La adolescencia es desde que existe –dicen que hace menos de cien años– una época difícil, de sentimientos y emociones extremas, de búsqueda de identidad, de encaje en el mundo, de complejos y sueños irrealizables. Todo ello conforma un cóctel complicado que en demasiadas ocasiones deriva en algún problema emocional o psicológico. Pero ahora, tal vez por la pandemia, quizá porque algo hemos hecho rematadamente mal, uno de cada cinco jovencitos entre 14 y 19 años deseó su muerte durante el último año. Un veinte por ciento de la población juvenil española ha querido quitarse la vida; un siete por ciento llegó a planificar su suicidio y casi un cinco por ciento lo intentó.
Datos escalofriantes en una época histórica en que la vida es más cómoda que nunca, los hogares están llenos de cachivaches que nos hacen la existencia más fácil, no hay guerras ni hambrunas como las que tuvieron que sobrellevar nuestros antepasados. Pese a ello, los jóvenes no están satisfechos, no encuentran su sitio, no les gusta vivir.

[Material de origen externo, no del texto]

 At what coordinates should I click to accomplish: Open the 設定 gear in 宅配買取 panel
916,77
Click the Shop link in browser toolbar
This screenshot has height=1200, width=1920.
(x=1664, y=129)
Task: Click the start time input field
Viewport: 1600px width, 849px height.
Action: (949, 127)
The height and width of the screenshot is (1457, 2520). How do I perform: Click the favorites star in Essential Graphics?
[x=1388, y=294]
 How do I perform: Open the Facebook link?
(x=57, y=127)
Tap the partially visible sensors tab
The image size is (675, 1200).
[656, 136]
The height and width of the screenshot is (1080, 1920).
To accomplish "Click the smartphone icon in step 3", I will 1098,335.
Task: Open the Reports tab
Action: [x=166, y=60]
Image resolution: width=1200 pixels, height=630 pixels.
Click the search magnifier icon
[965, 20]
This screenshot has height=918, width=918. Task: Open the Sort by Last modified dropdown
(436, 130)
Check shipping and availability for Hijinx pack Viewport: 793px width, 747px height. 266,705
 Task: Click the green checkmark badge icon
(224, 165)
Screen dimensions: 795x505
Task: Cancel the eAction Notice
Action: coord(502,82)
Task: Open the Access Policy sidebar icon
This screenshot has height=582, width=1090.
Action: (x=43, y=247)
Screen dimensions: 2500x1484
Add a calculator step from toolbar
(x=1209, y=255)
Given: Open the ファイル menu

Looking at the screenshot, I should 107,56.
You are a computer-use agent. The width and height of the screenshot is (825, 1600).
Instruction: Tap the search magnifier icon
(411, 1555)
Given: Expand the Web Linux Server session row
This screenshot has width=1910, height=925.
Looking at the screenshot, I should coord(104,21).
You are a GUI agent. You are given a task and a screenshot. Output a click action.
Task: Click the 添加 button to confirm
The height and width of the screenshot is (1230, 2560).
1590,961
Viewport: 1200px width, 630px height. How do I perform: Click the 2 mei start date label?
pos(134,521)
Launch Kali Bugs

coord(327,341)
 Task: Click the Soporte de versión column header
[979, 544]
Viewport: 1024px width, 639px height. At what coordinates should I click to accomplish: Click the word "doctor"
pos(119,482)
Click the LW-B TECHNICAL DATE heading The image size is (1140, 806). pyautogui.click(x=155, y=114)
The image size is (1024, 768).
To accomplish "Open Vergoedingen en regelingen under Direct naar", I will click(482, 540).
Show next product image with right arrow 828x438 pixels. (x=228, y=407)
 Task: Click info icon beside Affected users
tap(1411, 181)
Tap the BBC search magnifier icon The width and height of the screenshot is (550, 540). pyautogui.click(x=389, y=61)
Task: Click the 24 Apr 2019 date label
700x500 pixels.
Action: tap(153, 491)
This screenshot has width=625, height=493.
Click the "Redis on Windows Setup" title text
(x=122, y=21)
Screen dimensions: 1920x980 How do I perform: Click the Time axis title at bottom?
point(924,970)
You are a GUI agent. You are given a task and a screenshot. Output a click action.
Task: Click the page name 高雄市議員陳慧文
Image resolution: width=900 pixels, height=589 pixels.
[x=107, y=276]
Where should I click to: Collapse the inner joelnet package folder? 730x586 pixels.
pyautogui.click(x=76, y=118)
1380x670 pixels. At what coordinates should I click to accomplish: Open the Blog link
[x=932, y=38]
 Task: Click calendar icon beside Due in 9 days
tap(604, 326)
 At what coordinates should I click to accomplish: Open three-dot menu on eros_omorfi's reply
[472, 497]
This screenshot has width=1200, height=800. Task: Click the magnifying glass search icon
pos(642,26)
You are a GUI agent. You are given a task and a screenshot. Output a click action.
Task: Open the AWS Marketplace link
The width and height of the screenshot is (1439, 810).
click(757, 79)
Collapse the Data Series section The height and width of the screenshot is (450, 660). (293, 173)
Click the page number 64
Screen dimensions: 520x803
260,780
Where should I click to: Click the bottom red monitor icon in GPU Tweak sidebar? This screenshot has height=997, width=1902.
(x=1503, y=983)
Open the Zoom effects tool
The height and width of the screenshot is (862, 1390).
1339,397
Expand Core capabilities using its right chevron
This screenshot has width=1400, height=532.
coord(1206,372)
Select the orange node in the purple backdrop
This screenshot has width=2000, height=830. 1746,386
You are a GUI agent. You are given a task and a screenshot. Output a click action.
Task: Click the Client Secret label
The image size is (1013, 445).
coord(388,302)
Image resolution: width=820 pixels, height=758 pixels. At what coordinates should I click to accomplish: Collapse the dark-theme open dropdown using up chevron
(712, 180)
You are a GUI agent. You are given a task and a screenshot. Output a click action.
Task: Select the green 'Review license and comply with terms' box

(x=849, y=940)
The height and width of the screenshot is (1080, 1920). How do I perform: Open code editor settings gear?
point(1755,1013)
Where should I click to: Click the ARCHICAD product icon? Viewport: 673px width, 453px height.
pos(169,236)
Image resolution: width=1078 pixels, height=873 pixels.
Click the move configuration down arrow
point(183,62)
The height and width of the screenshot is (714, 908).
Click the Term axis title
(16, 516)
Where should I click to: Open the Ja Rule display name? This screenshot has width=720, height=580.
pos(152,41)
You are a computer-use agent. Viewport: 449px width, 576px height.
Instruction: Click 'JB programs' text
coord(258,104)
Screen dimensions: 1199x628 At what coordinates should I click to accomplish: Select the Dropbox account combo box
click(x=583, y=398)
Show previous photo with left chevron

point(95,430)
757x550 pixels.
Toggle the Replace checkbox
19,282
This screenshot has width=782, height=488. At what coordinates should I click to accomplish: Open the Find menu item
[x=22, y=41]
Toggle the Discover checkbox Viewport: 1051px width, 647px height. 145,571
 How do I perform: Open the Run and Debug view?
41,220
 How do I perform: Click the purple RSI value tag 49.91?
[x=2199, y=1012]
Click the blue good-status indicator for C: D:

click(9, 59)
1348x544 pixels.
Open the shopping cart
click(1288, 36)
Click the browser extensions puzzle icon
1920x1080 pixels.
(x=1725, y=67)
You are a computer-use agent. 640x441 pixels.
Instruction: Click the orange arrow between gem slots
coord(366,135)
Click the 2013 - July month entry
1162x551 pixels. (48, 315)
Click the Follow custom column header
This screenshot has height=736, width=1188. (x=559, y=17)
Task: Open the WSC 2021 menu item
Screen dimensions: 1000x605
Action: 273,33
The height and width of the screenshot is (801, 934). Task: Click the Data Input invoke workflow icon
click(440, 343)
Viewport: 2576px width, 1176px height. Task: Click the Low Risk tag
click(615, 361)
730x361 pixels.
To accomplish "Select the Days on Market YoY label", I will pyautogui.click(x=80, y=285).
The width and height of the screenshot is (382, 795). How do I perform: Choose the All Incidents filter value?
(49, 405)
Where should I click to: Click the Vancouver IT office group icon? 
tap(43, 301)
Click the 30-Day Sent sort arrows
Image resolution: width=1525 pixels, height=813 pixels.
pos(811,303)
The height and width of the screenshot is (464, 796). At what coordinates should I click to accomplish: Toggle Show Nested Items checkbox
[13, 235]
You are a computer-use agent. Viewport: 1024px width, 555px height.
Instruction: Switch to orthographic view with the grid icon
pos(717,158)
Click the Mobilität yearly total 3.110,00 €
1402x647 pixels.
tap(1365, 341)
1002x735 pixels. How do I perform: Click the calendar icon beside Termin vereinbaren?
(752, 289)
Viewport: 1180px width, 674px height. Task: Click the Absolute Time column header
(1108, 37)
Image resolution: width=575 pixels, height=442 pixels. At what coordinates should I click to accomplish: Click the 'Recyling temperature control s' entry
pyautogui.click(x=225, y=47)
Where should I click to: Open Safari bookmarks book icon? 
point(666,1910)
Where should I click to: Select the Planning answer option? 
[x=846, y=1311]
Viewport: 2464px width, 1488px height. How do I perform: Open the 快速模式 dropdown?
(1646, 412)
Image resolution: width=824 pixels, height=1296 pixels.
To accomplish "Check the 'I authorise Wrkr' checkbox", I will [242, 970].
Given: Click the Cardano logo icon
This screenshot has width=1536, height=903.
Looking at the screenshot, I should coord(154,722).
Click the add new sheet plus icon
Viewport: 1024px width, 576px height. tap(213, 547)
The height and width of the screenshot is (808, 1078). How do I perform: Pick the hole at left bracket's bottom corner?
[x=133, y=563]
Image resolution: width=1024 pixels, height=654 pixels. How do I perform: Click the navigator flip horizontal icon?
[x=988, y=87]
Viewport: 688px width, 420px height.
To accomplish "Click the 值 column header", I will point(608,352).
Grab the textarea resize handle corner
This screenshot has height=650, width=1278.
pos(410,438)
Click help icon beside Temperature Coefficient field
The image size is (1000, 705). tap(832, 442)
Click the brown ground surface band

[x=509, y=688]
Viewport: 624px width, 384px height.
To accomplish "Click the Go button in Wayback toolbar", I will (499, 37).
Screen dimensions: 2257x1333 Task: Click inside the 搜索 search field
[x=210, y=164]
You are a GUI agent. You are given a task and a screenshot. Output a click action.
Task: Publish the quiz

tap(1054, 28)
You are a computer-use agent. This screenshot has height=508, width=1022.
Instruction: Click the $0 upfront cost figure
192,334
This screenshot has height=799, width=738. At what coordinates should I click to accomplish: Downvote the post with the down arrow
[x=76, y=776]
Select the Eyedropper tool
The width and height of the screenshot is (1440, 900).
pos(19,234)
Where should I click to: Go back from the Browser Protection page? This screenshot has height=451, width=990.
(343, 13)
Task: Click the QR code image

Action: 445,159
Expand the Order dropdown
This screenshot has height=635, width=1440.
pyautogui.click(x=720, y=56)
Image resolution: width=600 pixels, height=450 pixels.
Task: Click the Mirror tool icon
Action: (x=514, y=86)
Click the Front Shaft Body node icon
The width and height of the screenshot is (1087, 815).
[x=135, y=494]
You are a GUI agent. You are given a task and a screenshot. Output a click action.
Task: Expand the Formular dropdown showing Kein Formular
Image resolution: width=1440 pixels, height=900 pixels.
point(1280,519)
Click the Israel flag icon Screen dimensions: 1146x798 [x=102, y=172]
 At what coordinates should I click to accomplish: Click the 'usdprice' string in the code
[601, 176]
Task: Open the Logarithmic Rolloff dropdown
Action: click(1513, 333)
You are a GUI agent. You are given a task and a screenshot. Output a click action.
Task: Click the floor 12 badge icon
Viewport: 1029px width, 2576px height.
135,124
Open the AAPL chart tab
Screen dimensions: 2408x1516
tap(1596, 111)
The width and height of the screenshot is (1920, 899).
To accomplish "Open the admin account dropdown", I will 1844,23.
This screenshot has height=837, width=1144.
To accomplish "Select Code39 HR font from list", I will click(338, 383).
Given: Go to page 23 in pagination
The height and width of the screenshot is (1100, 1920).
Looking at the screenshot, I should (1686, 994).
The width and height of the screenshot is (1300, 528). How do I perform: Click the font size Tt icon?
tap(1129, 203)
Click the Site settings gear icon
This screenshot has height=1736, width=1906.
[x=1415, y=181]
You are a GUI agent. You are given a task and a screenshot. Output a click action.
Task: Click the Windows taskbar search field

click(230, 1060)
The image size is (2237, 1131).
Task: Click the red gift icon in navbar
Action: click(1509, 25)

Dicen que la pandemia ha dejado un profundo surco de tristeza, incomprensión y soledad entre los adolescentes y las enfermedades mentales están a la orden del día, pero yo pienso más en el panorama desolador que ven erigirse ante sus ojos: trabajos precarios y mal pagados, imposibilidad de llevar a buen puerto un proyecto vital, escasa valoración de su formación, de su esfuerzo... un país desértico en cuestiones culturales, de otro ocio que no sea alcohólico, un futuro poco motivador.